▸ PROBLEM DESCRIPTION:
Reproduce exactly the line that includes "Download the video using the download icon" and all lines after it, ending with the last line of the data.

▸ EXERCISE MATERIALS:
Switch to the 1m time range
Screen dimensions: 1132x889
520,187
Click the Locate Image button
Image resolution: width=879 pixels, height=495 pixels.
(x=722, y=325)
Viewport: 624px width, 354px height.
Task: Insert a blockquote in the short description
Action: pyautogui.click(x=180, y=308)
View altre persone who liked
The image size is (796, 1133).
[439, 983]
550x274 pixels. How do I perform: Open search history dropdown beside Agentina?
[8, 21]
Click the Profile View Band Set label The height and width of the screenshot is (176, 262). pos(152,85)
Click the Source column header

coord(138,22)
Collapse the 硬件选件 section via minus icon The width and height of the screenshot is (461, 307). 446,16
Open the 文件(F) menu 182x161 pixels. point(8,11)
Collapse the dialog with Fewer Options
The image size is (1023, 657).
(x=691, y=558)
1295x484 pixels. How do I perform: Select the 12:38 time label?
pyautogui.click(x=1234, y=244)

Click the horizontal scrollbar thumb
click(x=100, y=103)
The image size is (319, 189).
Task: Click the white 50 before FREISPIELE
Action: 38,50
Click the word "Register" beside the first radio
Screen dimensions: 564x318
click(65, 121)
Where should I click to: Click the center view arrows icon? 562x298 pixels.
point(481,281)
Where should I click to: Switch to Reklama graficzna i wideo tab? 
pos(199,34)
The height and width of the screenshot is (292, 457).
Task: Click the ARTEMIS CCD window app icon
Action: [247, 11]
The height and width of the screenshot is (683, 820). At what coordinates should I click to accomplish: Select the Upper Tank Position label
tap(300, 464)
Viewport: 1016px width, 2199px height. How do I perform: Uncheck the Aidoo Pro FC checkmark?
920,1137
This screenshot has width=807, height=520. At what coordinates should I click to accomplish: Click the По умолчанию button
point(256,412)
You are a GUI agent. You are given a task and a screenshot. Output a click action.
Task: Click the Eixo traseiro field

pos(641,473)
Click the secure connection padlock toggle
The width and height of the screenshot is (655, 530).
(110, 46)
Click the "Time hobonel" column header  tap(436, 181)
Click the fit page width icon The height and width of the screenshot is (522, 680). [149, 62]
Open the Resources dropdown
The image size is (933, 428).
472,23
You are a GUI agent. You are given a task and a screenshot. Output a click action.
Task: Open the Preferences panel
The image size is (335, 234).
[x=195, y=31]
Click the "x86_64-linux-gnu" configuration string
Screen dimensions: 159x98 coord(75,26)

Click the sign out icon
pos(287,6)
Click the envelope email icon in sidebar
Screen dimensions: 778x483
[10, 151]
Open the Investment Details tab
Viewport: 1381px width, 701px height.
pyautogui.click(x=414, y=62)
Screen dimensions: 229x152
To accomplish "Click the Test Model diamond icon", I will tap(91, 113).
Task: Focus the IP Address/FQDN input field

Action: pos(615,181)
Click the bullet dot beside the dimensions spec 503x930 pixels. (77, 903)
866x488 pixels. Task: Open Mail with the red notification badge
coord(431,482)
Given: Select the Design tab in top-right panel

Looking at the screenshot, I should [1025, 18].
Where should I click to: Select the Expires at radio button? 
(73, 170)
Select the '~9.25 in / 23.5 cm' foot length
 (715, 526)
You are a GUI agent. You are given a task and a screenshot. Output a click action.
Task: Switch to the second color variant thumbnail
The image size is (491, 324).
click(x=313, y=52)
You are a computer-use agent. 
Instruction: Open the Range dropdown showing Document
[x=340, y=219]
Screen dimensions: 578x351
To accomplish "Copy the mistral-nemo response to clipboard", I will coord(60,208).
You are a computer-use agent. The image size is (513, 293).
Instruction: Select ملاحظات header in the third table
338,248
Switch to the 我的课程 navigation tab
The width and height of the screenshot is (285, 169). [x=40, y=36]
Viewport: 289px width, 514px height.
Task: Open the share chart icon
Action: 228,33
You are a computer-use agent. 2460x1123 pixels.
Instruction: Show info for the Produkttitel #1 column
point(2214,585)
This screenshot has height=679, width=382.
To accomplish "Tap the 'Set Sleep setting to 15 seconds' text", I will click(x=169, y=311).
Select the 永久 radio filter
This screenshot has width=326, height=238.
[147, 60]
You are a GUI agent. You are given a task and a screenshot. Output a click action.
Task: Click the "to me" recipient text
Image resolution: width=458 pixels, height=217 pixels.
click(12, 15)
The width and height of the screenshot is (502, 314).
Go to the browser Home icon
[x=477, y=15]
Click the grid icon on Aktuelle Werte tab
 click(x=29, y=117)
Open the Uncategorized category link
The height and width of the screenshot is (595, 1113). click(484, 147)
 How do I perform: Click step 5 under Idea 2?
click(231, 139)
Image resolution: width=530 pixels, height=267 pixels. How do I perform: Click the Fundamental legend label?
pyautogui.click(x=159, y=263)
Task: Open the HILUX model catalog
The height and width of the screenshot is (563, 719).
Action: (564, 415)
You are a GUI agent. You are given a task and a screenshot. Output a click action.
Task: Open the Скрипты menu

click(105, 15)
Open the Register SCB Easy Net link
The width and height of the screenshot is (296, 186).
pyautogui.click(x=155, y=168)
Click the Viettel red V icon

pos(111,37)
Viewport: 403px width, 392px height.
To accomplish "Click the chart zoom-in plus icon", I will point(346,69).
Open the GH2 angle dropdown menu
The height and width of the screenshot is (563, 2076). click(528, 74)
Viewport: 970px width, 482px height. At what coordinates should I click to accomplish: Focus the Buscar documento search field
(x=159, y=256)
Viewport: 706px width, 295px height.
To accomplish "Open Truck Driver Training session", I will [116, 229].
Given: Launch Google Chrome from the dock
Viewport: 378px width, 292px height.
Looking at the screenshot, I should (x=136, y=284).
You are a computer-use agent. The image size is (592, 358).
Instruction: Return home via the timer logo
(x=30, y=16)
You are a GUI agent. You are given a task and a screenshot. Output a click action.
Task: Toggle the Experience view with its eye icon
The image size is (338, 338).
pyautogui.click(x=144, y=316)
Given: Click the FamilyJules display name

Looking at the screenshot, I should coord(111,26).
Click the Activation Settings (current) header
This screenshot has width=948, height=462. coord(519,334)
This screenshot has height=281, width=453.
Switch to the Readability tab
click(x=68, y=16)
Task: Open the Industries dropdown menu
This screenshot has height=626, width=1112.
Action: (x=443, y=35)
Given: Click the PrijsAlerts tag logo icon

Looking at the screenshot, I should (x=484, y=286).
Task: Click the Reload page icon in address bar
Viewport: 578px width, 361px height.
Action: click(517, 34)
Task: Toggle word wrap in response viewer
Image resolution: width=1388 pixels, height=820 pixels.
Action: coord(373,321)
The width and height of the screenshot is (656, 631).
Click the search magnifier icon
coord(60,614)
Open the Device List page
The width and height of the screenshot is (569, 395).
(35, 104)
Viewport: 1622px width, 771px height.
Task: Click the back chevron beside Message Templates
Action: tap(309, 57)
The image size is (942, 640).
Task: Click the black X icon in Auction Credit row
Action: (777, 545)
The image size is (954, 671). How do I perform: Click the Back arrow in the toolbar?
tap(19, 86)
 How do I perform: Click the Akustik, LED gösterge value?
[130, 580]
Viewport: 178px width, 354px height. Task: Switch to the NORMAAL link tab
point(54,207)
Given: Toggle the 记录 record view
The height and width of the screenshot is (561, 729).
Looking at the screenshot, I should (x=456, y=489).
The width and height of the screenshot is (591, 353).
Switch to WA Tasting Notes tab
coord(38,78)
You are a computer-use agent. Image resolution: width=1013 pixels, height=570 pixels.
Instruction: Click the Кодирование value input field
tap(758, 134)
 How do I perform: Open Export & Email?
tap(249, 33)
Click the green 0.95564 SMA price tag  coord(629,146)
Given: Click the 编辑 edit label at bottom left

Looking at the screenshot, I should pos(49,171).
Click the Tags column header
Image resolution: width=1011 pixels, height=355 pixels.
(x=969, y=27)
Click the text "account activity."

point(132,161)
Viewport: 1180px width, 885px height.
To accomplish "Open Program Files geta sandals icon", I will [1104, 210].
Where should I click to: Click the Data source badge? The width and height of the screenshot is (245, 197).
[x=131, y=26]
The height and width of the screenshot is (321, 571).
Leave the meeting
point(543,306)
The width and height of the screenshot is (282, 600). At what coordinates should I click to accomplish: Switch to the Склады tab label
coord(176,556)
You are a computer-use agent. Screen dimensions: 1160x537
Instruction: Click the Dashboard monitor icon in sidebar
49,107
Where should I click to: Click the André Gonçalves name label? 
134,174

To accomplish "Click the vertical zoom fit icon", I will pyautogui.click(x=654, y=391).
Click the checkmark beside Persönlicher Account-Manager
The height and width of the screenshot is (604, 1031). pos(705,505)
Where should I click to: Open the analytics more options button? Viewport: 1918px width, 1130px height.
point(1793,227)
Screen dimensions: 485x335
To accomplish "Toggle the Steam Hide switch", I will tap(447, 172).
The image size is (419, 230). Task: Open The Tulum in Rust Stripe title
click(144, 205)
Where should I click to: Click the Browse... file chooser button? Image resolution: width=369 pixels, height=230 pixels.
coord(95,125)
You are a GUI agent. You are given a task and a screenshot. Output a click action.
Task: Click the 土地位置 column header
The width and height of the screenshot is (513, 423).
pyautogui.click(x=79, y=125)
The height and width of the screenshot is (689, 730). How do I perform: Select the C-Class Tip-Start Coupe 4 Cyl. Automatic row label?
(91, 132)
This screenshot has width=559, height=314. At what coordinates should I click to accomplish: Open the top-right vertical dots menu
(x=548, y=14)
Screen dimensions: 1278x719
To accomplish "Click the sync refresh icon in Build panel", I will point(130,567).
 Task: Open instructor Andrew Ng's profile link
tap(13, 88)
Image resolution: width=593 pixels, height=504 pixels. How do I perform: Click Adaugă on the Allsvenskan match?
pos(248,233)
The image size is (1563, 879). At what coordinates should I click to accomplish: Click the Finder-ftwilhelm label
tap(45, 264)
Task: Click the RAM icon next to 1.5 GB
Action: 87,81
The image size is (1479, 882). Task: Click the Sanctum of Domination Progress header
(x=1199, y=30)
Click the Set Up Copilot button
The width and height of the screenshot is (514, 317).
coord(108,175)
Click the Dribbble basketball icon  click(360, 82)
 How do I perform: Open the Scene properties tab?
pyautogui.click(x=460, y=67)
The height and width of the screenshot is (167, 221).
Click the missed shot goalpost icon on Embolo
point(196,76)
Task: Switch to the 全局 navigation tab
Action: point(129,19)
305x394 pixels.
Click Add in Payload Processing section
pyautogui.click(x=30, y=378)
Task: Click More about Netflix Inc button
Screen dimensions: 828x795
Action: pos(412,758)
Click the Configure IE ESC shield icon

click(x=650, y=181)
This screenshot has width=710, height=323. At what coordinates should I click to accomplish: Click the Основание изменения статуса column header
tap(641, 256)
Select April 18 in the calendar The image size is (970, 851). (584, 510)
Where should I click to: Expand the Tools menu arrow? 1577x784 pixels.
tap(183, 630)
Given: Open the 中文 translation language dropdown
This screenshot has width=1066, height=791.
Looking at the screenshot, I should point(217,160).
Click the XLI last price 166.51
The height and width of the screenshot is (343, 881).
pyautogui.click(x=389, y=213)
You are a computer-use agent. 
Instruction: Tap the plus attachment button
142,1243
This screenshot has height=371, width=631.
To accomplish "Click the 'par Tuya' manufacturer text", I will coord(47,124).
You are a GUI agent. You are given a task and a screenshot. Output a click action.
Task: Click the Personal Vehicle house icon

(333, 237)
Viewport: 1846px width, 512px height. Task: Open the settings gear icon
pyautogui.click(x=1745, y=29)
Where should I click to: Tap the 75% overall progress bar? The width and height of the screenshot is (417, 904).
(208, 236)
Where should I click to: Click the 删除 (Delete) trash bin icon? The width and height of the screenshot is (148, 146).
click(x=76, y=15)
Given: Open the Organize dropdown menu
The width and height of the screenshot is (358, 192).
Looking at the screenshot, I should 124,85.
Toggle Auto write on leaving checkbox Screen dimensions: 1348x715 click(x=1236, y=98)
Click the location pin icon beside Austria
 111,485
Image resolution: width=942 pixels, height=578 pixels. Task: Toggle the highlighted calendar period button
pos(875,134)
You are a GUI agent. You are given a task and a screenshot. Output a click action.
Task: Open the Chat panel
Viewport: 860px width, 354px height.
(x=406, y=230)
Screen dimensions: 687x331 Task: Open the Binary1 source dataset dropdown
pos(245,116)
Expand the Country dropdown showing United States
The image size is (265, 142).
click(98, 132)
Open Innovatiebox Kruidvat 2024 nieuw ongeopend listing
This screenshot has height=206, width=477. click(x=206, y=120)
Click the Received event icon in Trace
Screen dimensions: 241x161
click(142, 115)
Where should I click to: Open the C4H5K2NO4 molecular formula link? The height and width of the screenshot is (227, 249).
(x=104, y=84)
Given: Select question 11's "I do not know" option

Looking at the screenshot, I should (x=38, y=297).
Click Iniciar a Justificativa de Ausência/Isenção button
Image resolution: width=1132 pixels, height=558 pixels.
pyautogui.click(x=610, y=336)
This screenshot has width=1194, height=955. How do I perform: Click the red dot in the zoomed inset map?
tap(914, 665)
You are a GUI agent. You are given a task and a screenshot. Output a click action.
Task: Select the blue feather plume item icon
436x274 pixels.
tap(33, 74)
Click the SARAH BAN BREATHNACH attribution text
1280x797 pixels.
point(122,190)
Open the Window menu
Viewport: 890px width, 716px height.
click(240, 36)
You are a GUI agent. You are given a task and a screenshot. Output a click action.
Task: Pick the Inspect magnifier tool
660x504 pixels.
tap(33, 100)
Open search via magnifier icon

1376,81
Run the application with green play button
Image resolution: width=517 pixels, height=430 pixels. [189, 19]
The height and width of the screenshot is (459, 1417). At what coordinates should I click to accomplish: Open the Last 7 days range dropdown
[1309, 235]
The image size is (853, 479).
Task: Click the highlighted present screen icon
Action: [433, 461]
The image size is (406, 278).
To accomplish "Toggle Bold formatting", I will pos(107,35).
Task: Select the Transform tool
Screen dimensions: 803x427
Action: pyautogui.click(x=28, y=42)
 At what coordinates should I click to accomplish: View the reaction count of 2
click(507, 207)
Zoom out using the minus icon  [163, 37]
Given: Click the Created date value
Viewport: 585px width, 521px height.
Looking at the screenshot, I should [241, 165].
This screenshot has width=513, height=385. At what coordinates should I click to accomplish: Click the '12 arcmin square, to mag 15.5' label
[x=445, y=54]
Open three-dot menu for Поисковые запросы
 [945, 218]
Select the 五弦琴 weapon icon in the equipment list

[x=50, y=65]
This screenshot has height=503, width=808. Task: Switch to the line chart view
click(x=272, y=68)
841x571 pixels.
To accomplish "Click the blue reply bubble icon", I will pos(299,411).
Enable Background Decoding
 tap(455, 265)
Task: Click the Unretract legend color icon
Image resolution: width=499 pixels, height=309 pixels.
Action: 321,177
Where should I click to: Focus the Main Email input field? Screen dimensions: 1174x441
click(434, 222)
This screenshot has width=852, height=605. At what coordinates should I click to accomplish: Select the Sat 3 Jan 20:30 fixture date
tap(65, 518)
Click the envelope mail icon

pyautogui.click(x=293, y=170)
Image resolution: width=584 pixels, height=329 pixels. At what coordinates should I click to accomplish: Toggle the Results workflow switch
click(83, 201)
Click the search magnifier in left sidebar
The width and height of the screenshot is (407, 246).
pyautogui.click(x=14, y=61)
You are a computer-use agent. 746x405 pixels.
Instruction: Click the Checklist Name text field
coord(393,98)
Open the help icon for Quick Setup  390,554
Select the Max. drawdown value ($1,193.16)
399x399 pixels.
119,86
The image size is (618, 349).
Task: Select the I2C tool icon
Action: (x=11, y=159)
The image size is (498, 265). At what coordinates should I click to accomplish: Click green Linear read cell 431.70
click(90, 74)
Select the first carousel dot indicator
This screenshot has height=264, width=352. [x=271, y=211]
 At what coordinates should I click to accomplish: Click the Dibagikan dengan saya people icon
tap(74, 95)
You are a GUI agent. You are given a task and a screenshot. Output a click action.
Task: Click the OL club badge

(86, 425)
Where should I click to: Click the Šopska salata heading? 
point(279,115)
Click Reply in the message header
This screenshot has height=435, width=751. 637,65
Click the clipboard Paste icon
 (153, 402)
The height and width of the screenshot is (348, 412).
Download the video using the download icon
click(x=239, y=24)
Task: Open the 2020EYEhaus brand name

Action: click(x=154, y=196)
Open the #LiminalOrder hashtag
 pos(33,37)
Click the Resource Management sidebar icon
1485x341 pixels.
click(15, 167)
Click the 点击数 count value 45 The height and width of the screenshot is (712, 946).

▸ RESULT OF THE TASK:
Download the video using the download icon
click(x=239, y=24)
Task: Open the 2020EYEhaus brand name

Action: click(x=154, y=196)
Open the #LiminalOrder hashtag
 pos(33,37)
Click the Resource Management sidebar icon
1485x341 pixels.
click(15, 167)
Click the 点击数 count value 45 The height and width of the screenshot is (712, 946).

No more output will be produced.